In fact, shame is not an objective indication that you’ve done something wrong. I’ve had clients ashamed they got divorced, ashamed they stayed in a relationship, ashamed of their successes and failures.
That’s because shame isn’t caused by your actions, your mistakes, your failures, or anything else you do or don’t do. It’s caused by your thoughts.
And specifically, by your negative thoughts about yourself. When you accept yourself, you don’t feel ashamed. When you believe you’re unworthy, you do.
Some of you feel ashamed just for existing, for being who you are. You believe you are unworthy at your core. Others of you feel shame about specific actions you’ve taken or not taken. Either way, the root is the same: a belief you are unworthy and unacceptable.

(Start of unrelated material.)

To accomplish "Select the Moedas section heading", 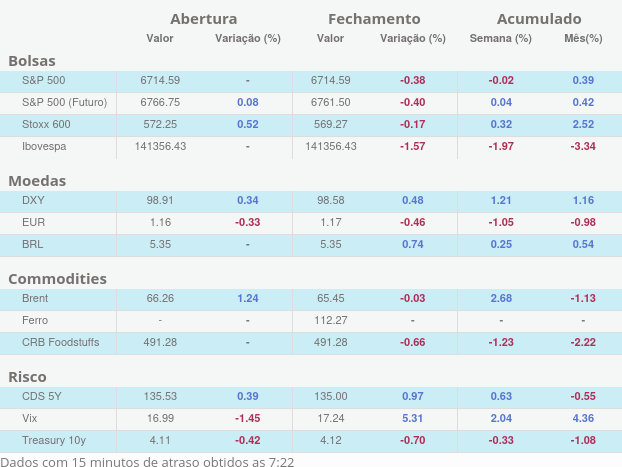I will pyautogui.click(x=37, y=181).
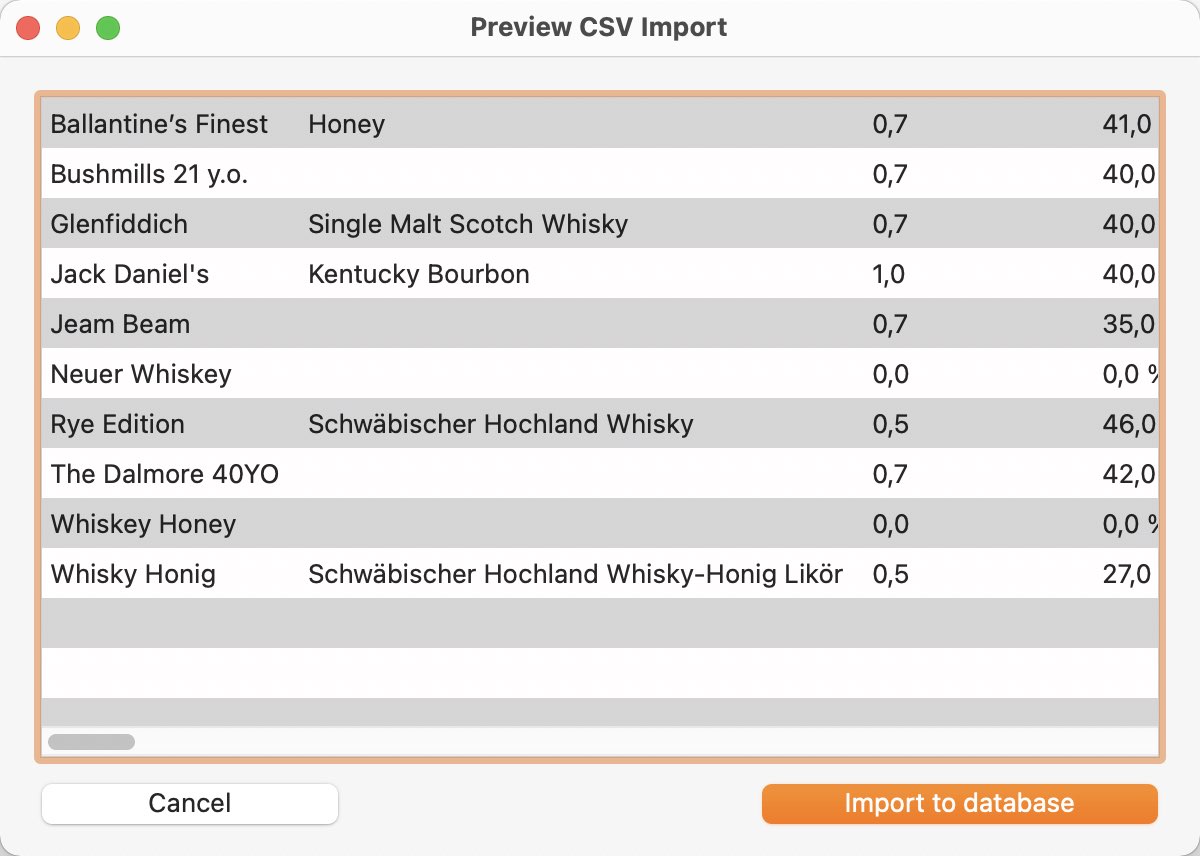Select The Dalmore 40YO row

[600, 473]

Most of us find shame completely intolerable and will do anything to get out of it, which is why it can sometimes manifest as anger. When we feel it, we want to blame someone else. We think that will make us feel better.
But it doesn’t work. Because even after we place blame elsewhere, we don’t feel better—have you noticed that? That’s because we’re still thinking the same thoughts about ourselves, and blaming someone else didn’t erase those thoughts.
The antidotes to shame are compassion and exposure.
When you have compassion for yourself, you will not feel shame. Once you fully accept yourself and love yourself no matter what, when you honestly have your own back, you don’t feel ashamed. You choose to never think you’re unworthy, no matter what you do or don’t do, or what happens or doesn’t.
Shame thrives in secrecy and in darkness. When we believe our own thoughts about why we should be ashamed, we hide. We project our own beliefs onto other people and fear their judgment. When we show-up and tell the truth about what we have done or not done, and about our feelings, we cannot feel as much shame.
Once we hear and see other people have had the same experiences, we experience solidarity instead of isolation and acceptance instead of judgment. When you keep your shame to yourself, you perpetuate the cycle, but when you share with others, you’re sending a message to your brain that you won’t be held hostage by your own negative thoughts.
The next time you are feeling shame, dig into your brain. Figure out what negative thought you are believing about yourself and see if you can come-up with something a little more neutral—or even compassionate—to think about yourself.